I will be doing both, configure stickiness to INFINITY and use utilization
attributes.
This should probably take care of it.
Thanks
Nikhil
On Tue, Oct 18, 2016 at 11:45 AM, Ulrich Windl <
Ulrich.Windl at rz.uni-regensburg.de> wrote:
> >>> Nikhil Utane <nikhil.subscribed at gmail.com> schrieb am 17.10.2016 um
> 16:46 in
> Nachricht
> <CAGNWmJUfVS1bcSfSG4=Rmu5u9ckC4HyUgE3psakrnWQsbi1O2w at mail.gmail.com>:
> > This is driving me insane.
>
> Why don't you try the utilization approach?
>
> >
> > This is how the resources were started. Redund_CU1_WB30 was the DC
> which I
> > rebooted.
> > cu_4 (ocf::redundancy:RedundancyRA): Started Redund_CU1_WB30
> > cu_2 (ocf::redundancy:RedundancyRA): Started Redund_CU5_WB30
> > cu_3 (ocf::redundancy:RedundancyRA): Started Redun_CU4_Wb30
> >
> > Since the standby node was not UP. I was expecting resource cu_4 to be
> > waiting to be scheduled.
> > But then it re-arranged everything as below.
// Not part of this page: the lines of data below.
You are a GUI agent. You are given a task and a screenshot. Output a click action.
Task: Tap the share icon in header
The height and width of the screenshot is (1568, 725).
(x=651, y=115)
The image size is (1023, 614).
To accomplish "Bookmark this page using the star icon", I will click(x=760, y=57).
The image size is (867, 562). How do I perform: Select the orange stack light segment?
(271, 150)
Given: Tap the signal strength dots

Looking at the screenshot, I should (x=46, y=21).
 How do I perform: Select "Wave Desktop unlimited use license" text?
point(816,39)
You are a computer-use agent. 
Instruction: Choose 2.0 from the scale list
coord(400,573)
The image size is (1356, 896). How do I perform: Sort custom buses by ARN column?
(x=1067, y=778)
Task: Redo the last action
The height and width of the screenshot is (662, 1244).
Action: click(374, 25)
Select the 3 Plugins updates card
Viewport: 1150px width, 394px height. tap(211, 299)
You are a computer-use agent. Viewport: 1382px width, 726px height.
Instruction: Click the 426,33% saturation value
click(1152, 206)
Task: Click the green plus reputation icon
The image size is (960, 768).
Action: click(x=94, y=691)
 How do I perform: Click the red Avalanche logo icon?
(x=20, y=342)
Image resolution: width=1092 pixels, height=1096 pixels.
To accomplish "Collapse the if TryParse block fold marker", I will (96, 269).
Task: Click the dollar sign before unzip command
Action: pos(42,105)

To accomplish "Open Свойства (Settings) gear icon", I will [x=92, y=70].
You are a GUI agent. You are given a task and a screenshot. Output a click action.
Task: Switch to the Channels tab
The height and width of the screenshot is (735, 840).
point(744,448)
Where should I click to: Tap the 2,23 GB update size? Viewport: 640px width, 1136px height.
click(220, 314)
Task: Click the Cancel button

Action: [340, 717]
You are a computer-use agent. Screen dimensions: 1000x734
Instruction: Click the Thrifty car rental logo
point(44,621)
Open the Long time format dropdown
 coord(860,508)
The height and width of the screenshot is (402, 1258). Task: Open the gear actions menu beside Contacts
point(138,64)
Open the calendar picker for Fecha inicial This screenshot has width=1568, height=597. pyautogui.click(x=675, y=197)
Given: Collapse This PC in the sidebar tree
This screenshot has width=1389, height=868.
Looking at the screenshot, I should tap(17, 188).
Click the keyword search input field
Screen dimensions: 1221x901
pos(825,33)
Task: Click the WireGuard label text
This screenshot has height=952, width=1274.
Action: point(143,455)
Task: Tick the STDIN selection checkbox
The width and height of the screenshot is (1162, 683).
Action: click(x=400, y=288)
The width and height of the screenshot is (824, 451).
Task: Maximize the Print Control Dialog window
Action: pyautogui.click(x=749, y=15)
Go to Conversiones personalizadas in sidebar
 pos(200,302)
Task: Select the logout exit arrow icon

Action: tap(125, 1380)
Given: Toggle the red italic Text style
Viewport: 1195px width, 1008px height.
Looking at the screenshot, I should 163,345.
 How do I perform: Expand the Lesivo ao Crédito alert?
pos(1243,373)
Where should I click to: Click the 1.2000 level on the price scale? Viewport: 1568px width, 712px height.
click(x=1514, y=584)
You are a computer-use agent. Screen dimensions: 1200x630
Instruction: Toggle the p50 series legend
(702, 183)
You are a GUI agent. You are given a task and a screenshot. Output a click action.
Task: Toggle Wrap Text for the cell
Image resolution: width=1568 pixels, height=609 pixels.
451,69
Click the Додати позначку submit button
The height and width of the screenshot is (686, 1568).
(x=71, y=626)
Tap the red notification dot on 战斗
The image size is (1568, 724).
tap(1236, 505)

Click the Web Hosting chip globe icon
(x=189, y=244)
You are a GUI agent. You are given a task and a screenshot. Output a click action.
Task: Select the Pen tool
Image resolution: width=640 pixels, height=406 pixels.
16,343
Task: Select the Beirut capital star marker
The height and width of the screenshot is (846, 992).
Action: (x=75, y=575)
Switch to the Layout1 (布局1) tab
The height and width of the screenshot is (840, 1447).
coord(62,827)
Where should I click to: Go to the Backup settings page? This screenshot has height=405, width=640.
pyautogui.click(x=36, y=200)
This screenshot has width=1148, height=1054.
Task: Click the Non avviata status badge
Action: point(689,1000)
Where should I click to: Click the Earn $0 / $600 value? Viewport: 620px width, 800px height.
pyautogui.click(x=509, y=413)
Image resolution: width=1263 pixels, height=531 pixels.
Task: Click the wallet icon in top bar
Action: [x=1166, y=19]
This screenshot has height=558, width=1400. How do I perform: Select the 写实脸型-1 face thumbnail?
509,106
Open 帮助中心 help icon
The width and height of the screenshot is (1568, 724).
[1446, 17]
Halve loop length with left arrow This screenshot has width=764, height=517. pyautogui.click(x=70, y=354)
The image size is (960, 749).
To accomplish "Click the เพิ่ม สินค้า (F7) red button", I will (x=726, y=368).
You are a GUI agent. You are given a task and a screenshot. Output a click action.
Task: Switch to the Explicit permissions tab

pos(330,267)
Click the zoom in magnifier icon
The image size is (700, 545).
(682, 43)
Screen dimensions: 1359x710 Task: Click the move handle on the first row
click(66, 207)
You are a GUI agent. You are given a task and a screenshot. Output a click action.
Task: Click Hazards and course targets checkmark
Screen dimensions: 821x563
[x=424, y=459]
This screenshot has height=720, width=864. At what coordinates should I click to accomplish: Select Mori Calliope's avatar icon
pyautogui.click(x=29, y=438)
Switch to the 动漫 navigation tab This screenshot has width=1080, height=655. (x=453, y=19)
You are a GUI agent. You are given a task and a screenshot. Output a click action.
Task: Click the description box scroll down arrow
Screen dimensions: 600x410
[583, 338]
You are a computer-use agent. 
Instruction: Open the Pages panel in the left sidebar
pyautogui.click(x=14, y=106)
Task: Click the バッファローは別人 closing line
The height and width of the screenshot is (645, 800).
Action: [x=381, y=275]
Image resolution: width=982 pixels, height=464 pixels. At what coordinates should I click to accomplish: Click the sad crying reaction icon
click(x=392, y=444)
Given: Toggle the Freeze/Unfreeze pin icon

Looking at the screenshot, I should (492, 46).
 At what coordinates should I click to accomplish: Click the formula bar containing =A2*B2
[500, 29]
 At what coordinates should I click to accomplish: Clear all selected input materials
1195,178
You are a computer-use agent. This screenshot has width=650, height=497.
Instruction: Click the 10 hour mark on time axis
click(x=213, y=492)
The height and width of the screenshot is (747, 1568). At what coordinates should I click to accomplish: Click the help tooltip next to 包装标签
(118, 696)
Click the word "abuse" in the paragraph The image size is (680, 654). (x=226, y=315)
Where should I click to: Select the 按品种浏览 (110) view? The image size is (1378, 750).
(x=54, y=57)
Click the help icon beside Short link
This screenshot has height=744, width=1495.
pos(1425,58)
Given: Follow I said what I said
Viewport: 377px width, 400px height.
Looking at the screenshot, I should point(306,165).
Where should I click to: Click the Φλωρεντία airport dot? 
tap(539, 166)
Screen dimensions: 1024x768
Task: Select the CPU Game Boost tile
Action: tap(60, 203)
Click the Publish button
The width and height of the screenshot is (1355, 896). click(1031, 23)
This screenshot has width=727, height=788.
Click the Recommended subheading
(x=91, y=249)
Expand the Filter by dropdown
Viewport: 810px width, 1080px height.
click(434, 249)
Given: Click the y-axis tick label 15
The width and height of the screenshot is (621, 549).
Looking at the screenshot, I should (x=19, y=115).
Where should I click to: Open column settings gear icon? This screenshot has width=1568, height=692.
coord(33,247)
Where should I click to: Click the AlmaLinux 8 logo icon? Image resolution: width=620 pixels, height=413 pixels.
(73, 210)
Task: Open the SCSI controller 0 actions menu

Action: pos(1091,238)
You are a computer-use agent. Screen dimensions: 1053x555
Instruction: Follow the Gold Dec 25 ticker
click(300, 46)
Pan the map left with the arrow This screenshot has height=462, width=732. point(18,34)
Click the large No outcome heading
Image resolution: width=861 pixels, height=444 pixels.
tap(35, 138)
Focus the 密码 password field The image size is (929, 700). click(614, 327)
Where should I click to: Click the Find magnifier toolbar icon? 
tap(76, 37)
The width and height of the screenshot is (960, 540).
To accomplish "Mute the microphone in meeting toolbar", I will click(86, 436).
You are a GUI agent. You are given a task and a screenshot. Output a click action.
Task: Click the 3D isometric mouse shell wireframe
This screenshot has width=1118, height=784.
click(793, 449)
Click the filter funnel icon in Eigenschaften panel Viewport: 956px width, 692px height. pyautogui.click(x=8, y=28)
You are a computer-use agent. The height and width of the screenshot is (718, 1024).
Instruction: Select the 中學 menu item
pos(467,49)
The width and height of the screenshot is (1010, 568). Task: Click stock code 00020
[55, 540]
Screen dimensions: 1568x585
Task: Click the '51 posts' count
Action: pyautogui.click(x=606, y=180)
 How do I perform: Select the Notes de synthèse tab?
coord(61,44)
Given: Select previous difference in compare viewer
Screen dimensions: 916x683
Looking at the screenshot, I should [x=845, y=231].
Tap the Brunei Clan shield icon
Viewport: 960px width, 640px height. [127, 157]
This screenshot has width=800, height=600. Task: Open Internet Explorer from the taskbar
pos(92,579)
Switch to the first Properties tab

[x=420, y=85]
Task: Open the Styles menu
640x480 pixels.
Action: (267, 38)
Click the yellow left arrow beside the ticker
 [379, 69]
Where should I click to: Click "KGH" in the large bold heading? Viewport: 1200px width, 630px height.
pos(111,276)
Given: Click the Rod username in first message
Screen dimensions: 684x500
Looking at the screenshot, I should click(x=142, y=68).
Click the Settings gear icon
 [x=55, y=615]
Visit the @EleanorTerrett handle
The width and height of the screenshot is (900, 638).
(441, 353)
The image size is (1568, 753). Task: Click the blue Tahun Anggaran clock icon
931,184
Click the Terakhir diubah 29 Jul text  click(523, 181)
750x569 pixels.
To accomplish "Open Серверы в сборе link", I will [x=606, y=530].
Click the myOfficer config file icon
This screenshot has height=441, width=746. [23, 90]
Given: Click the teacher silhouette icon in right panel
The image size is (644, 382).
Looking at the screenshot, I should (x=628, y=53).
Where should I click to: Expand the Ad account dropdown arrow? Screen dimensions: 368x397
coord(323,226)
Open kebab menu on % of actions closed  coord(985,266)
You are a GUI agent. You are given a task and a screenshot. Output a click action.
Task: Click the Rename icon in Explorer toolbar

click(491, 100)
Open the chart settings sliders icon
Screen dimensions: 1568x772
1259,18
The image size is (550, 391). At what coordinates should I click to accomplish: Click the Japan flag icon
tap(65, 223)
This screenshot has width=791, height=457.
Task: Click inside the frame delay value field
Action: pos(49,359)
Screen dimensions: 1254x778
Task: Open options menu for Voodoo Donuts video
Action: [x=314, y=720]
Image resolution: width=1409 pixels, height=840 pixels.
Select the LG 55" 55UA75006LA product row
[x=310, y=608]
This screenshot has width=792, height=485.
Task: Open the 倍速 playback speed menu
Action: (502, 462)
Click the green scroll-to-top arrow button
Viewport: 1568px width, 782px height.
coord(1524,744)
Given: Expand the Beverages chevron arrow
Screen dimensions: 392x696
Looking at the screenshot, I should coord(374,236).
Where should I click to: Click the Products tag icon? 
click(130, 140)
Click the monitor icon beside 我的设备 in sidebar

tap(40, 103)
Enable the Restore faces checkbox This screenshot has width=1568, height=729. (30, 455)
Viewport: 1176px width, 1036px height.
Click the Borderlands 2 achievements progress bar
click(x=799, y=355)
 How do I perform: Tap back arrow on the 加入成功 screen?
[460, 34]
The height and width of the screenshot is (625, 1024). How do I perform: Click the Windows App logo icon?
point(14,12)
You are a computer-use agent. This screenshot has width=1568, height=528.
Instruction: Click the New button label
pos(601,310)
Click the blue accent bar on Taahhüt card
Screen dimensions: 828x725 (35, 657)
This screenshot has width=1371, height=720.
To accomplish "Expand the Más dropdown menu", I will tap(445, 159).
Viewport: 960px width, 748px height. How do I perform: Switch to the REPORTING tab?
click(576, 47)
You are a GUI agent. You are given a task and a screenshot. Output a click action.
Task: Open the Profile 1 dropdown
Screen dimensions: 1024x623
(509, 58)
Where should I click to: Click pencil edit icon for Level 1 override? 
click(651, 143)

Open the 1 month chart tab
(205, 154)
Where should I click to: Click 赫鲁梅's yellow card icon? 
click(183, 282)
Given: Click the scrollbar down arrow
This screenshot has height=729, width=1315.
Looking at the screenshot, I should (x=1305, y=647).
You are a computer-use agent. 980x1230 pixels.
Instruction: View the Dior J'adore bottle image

> > cu_4 (ocf::redundancy:RedundancyRA): Started Redun_CU4_Wb30
> > cu_2 (ocf::redundancy:RedundancyRA): Stopped
> > cu_3 (ocf::redundancy:RedundancyRA): Started Redund_CU5_WB30
> >
> > There is not much information available in the logs on new DC. It just
> > shows what it has decided to do but nothing to suggest why it did it that
> > way.
> >
> > notice: Start cu_4 (Redun_CU4_Wb30)
> > notice: Stop cu_2 (Redund_CU5_WB30)
> > notice: Move cu_3 (Started Redun_CU4_Wb30 -> Redund_CU5_WB30)
> >
> > I have default stickiness set to 100 which is higher than any score that
> I
> > have configured.
> > I have migration_threshold set to 1. Should I bump that up instead?
> >
> > -Thanks
> > Nikhil
> >
> > On Sat, Oct 15, 2016 at 12:36 AM, Ken Gaillot <kgaillot at redhat.com>
> wrote:
> >
> >> On 10/14/2016 06:56 AM, Nikhil Utane wrote:
> >> > Hi,
> >> >
> >> > Thank you for the responses so far.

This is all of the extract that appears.